> _The records_:
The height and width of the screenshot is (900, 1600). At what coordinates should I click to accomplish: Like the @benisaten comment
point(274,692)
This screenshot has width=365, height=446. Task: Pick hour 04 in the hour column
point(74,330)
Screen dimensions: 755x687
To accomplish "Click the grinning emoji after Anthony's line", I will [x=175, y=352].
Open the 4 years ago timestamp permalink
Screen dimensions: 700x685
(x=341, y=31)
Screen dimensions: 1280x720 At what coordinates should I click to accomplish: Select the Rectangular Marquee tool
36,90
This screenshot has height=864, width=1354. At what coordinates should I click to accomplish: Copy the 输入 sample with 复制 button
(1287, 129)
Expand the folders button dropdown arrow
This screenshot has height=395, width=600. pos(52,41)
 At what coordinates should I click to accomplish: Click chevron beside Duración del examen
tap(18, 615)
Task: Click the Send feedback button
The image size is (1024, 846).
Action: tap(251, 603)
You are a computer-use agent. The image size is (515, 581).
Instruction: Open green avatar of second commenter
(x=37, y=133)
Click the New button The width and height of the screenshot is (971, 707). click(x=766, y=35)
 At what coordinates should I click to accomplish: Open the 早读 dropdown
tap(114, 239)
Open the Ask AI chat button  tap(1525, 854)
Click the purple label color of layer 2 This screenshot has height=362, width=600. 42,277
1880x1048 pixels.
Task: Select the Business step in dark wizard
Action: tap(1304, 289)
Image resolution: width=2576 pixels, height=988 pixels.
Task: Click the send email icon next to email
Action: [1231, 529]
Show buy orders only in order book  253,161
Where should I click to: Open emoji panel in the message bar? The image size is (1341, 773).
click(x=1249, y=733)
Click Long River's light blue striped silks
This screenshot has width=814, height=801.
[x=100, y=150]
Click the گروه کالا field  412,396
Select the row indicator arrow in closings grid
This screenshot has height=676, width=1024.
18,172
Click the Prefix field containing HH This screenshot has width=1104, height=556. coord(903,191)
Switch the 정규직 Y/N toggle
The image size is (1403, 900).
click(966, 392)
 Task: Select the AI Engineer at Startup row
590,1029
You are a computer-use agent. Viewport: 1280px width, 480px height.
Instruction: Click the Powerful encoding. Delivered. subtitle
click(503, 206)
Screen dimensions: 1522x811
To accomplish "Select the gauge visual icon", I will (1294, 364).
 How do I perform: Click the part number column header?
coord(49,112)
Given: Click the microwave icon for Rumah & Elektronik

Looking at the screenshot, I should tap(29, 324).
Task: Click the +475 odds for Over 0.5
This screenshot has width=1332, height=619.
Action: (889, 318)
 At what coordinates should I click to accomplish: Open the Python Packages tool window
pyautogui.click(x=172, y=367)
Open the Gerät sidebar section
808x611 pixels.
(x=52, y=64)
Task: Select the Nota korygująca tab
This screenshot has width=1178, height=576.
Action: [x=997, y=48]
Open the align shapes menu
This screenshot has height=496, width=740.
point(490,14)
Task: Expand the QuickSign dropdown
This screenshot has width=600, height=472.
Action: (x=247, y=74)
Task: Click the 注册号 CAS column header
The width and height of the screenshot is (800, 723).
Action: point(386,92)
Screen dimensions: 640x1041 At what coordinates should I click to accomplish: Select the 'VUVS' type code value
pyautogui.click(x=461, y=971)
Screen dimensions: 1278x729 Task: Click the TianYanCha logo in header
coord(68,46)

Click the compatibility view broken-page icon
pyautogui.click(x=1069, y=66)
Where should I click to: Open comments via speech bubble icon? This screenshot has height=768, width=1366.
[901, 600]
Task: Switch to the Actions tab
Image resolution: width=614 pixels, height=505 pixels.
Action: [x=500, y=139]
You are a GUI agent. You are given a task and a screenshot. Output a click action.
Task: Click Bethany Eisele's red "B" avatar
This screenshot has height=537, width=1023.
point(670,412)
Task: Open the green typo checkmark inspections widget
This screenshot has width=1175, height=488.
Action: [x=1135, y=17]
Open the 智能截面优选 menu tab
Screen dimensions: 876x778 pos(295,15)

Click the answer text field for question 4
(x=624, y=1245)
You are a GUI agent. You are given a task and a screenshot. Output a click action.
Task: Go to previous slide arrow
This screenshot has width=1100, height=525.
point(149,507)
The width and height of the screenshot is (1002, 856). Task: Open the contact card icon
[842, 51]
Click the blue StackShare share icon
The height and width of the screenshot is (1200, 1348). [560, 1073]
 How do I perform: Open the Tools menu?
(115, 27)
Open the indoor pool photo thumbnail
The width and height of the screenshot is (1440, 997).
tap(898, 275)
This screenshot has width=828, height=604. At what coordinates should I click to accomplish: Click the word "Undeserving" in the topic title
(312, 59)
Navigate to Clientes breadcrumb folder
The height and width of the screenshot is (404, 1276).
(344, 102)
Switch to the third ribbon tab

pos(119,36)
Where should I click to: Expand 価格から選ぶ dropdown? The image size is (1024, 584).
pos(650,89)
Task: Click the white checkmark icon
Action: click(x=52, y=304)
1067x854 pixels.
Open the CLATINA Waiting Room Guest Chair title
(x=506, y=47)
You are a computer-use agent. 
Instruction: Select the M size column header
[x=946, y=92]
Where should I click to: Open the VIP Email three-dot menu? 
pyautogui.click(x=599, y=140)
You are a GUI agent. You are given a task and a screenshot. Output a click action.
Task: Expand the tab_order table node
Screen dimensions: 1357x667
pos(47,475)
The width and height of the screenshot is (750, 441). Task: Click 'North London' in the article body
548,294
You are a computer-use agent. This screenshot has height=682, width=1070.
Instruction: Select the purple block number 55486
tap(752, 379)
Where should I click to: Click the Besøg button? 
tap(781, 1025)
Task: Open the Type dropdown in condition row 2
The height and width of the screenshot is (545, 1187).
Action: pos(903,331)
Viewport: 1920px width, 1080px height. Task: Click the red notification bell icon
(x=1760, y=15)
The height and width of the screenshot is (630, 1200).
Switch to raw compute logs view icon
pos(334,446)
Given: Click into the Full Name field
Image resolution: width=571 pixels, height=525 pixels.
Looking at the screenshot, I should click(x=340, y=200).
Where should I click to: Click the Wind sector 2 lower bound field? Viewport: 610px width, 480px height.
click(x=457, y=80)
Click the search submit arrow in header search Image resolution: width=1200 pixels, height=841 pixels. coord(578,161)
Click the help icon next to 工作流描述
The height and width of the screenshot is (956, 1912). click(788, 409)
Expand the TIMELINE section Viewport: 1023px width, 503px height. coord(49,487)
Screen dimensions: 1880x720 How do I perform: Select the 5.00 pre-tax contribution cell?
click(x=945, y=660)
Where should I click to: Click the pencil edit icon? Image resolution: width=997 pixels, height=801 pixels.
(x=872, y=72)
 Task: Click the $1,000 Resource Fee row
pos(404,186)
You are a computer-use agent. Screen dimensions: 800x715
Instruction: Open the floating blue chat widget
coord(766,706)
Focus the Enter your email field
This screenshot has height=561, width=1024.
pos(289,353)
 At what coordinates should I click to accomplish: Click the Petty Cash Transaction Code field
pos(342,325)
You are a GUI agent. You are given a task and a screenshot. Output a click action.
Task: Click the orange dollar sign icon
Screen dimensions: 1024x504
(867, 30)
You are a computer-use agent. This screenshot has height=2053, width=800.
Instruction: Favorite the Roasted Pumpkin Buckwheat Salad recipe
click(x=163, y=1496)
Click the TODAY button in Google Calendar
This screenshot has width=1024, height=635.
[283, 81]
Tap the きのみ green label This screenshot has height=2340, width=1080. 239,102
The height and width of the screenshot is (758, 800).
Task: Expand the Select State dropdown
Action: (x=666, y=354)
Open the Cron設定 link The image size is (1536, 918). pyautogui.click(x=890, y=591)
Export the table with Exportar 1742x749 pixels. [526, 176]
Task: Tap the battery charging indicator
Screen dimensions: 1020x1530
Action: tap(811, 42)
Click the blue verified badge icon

> _Instructions for the task_: Output every entry shown above, exactly.

> _Solution for this task_:
The height and width of the screenshot is (900, 1600). At what coordinates should I click to accomplish: Like the @benisaten comment
point(274,692)
This screenshot has width=365, height=446. Task: Pick hour 04 in the hour column
point(74,330)
Screen dimensions: 755x687
To accomplish "Click the grinning emoji after Anthony's line", I will [x=175, y=352].
Open the 4 years ago timestamp permalink
Screen dimensions: 700x685
(x=341, y=31)
Screen dimensions: 1280x720 At what coordinates should I click to accomplish: Select the Rectangular Marquee tool
36,90
This screenshot has height=864, width=1354. At what coordinates should I click to accomplish: Copy the 输入 sample with 复制 button
(1287, 129)
Expand the folders button dropdown arrow
This screenshot has height=395, width=600. pos(52,41)
 At what coordinates should I click to accomplish: Click chevron beside Duración del examen
tap(18, 615)
Task: Click the Send feedback button
The image size is (1024, 846).
Action: tap(251, 603)
You are a computer-use agent. The image size is (515, 581).
Instruction: Open green avatar of second commenter
(x=37, y=133)
Click the New button The width and height of the screenshot is (971, 707). click(x=766, y=35)
 At what coordinates should I click to accomplish: Open the 早读 dropdown
tap(114, 239)
Open the Ask AI chat button  tap(1525, 854)
Click the purple label color of layer 2 This screenshot has height=362, width=600. 42,277
1880x1048 pixels.
Task: Select the Business step in dark wizard
Action: tap(1304, 289)
Image resolution: width=2576 pixels, height=988 pixels.
Task: Click the send email icon next to email
Action: [1231, 529]
Show buy orders only in order book  253,161
Where should I click to: Open emoji panel in the message bar? The image size is (1341, 773).
click(x=1249, y=733)
Click Long River's light blue striped silks
This screenshot has width=814, height=801.
[x=100, y=150]
Click the گروه کالا field  412,396
Select the row indicator arrow in closings grid
This screenshot has height=676, width=1024.
18,172
Click the Prefix field containing HH This screenshot has width=1104, height=556. coord(903,191)
Switch the 정규직 Y/N toggle
The image size is (1403, 900).
click(966, 392)
 Task: Select the AI Engineer at Startup row
590,1029
You are a computer-use agent. Viewport: 1280px width, 480px height.
Instruction: Click the Powerful encoding. Delivered. subtitle
click(503, 206)
Screen dimensions: 1522x811
To accomplish "Select the gauge visual icon", I will (1294, 364).
 How do I perform: Click the part number column header?
coord(49,112)
Given: Click the microwave icon for Rumah & Elektronik

Looking at the screenshot, I should tap(29, 324).
Task: Click the +475 odds for Over 0.5
This screenshot has width=1332, height=619.
Action: (889, 318)
 At what coordinates should I click to accomplish: Open the Python Packages tool window
pyautogui.click(x=172, y=367)
Open the Gerät sidebar section
808x611 pixels.
(x=52, y=64)
Task: Select the Nota korygująca tab
This screenshot has width=1178, height=576.
Action: [x=997, y=48]
Open the align shapes menu
This screenshot has height=496, width=740.
point(490,14)
Task: Expand the QuickSign dropdown
This screenshot has width=600, height=472.
Action: (x=247, y=74)
Task: Click the 注册号 CAS column header
The width and height of the screenshot is (800, 723).
Action: point(386,92)
Screen dimensions: 640x1041 At what coordinates should I click to accomplish: Select the 'VUVS' type code value
pyautogui.click(x=461, y=971)
Screen dimensions: 1278x729 Task: Click the TianYanCha logo in header
coord(68,46)

Click the compatibility view broken-page icon
pyautogui.click(x=1069, y=66)
Where should I click to: Open comments via speech bubble icon? This screenshot has height=768, width=1366.
[901, 600]
Task: Switch to the Actions tab
Image resolution: width=614 pixels, height=505 pixels.
Action: [x=500, y=139]
You are a GUI agent. You are given a task and a screenshot. Output a click action.
Task: Click Bethany Eisele's red "B" avatar
This screenshot has height=537, width=1023.
point(670,412)
Task: Open the green typo checkmark inspections widget
This screenshot has width=1175, height=488.
Action: [x=1135, y=17]
Open the 智能截面优选 menu tab
Screen dimensions: 876x778 pos(295,15)

Click the answer text field for question 4
(x=624, y=1245)
You are a GUI agent. You are given a task and a screenshot. Output a click action.
Task: Go to previous slide arrow
This screenshot has width=1100, height=525.
point(149,507)
The width and height of the screenshot is (1002, 856). Task: Open the contact card icon
[842, 51]
Click the blue StackShare share icon
The height and width of the screenshot is (1200, 1348). [560, 1073]
 How do I perform: Open the Tools menu?
(115, 27)
Open the indoor pool photo thumbnail
The width and height of the screenshot is (1440, 997).
tap(898, 275)
This screenshot has width=828, height=604. At what coordinates should I click to accomplish: Click the word "Undeserving" in the topic title
(312, 59)
Navigate to Clientes breadcrumb folder
The height and width of the screenshot is (404, 1276).
(344, 102)
Switch to the third ribbon tab

pos(119,36)
Where should I click to: Expand 価格から選ぶ dropdown? The image size is (1024, 584).
pos(650,89)
Task: Click the white checkmark icon
Action: click(x=52, y=304)
1067x854 pixels.
Open the CLATINA Waiting Room Guest Chair title
(x=506, y=47)
You are a computer-use agent. 
Instruction: Select the M size column header
[x=946, y=92]
Where should I click to: Open the VIP Email three-dot menu? 
pyautogui.click(x=599, y=140)
You are a GUI agent. You are given a task and a screenshot. Output a click action.
Task: Expand the tab_order table node
Screen dimensions: 1357x667
pos(47,475)
The width and height of the screenshot is (750, 441). Task: Click 'North London' in the article body
548,294
You are a computer-use agent. This screenshot has height=682, width=1070.
Instruction: Select the purple block number 55486
tap(752, 379)
Where should I click to: Click the Besøg button? 
tap(781, 1025)
Task: Open the Type dropdown in condition row 2
The height and width of the screenshot is (545, 1187).
Action: pos(903,331)
Viewport: 1920px width, 1080px height. Task: Click the red notification bell icon
(x=1760, y=15)
The height and width of the screenshot is (630, 1200).
Switch to raw compute logs view icon
pos(334,446)
Given: Click into the Full Name field
Image resolution: width=571 pixels, height=525 pixels.
Looking at the screenshot, I should click(x=340, y=200).
Where should I click to: Click the Wind sector 2 lower bound field? Viewport: 610px width, 480px height.
click(x=457, y=80)
Click the search submit arrow in header search Image resolution: width=1200 pixels, height=841 pixels. coord(578,161)
Click the help icon next to 工作流描述
The height and width of the screenshot is (956, 1912). click(788, 409)
Expand the TIMELINE section Viewport: 1023px width, 503px height. coord(49,487)
Screen dimensions: 1880x720 How do I perform: Select the 5.00 pre-tax contribution cell?
click(x=945, y=660)
Where should I click to: Click the pencil edit icon? Image resolution: width=997 pixels, height=801 pixels.
(x=872, y=72)
 Task: Click the $1,000 Resource Fee row
pos(404,186)
You are a computer-use agent. Screen dimensions: 800x715
Instruction: Open the floating blue chat widget
coord(766,706)
Focus the Enter your email field
This screenshot has height=561, width=1024.
pos(289,353)
 At what coordinates should I click to accomplish: Click the Petty Cash Transaction Code field
pos(342,325)
You are a GUI agent. You are given a task and a screenshot. Output a click action.
Task: Click the orange dollar sign icon
Screen dimensions: 1024x504
(867, 30)
You are a computer-use agent. This screenshot has height=2053, width=800.
Instruction: Favorite the Roasted Pumpkin Buckwheat Salad recipe
click(x=163, y=1496)
Click the TODAY button in Google Calendar
This screenshot has width=1024, height=635.
[283, 81]
Tap the きのみ green label This screenshot has height=2340, width=1080. 239,102
The height and width of the screenshot is (758, 800).
Task: Expand the Select State dropdown
Action: (x=666, y=354)
Open the Cron設定 link The image size is (1536, 918). pyautogui.click(x=890, y=591)
Export the table with Exportar 1742x749 pixels. [526, 176]
Task: Tap the battery charging indicator
Screen dimensions: 1020x1530
Action: tap(811, 42)
Click the blue verified badge icon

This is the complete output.